*OBJECTIVE:*
Using the post on typed Python below, explain in one to three sentences why the post says programmers raised on C-like languages or Visual Basic find Python easy to pick up.

Typed Python?

Michael Sparks zathras at thwackety.com
Tue Jul 6 18:38:26 EDT 2004


On 6 Jul 2004, Ville Vainio wrote:

> "Real" work is admittedly a bit careless choice of words. Non-academic
> work is often more concerned with delivering stuff, while academic
> work is more exploratory in nature

That's not really the best distinction IME. Non-academic work can be
exploratory in nature as well. For me the real difference is with academia
something not working/panning out is just as interesting/valid in many
respects as something suceeding - indeed in some cases more interesting.
In non-academia, something not suceeding normally means overhead to the
business, and increasing the costs to the company. In severe cases if this
continues companies involved and go bust.

ie the bottom line difference is that in the non-academic world whether
the solution is correct, pretty, ideal is less important than whether the
code actually does what's required or not.

There can be an intersection between ideals - and IME python is one of the
best intersections. It has a cleanliness to it that is more common in
"academic" languages - like SML, but a practicality about it that is more
like the Perl/C's of the world. Test first has become the practical answer
to formal specification. Clean imperative languages being able to glue
easily with systems, have become a practical alternative to conventional
functional languages like SML. (OCaml being an interesting convergence
from the other direction)

The reality of the situation in the non-academic world is that the
majority of programmers out there either code in C-like syntax languages
or have been weaned on languages like visual basic. For such programmers
picking up python is incredibly easy. I think this is heavily due to the
fact that if you ask many programmers to describe an algorithm in
pseudocode, they generally drop all the crappy syntactic decorators (such
as "{", "}" etc) and rely on indentation to convey meaning. ie they drop
all the syntactic cruft.

The resulting pseudocode is almost executable python. The upshot is that
many programmers speak python natively when asked to describe what they
want to do. A lisp/scheme-esque equivalent might be more like:

plus:
   times:
      1 2
   minus:
      10 2

However you don't see that. It's not the sort of thing that you see most
programmers writing - unless they're trying to figure out a parse tree.

*DATA:*
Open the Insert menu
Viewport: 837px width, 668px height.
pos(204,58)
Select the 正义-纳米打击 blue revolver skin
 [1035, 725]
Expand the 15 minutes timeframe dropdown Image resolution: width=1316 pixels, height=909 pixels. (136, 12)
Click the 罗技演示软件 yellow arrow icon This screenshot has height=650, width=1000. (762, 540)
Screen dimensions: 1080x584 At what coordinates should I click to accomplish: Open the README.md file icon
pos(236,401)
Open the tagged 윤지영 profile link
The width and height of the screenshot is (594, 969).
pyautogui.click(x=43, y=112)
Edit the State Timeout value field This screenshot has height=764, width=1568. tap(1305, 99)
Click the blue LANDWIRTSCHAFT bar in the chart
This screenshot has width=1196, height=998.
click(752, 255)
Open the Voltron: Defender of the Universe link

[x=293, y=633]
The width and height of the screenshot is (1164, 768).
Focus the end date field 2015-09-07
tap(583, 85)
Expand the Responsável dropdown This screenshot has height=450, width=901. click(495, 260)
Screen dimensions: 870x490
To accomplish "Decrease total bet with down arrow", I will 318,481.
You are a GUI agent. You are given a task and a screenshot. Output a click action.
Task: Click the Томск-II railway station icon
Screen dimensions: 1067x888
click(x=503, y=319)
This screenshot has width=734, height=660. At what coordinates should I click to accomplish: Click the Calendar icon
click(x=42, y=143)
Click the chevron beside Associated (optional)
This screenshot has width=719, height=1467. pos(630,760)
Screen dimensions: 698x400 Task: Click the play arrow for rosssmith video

*CORRECT ANSWER:*
Asked to describe an algorithm in pseudocode, many of these programmers drop syntactic decorators such as "{" and "}" and use indentation to convey meaning. What they write is almost executable Python, so they effectively speak Python natively when they describe what they want to do.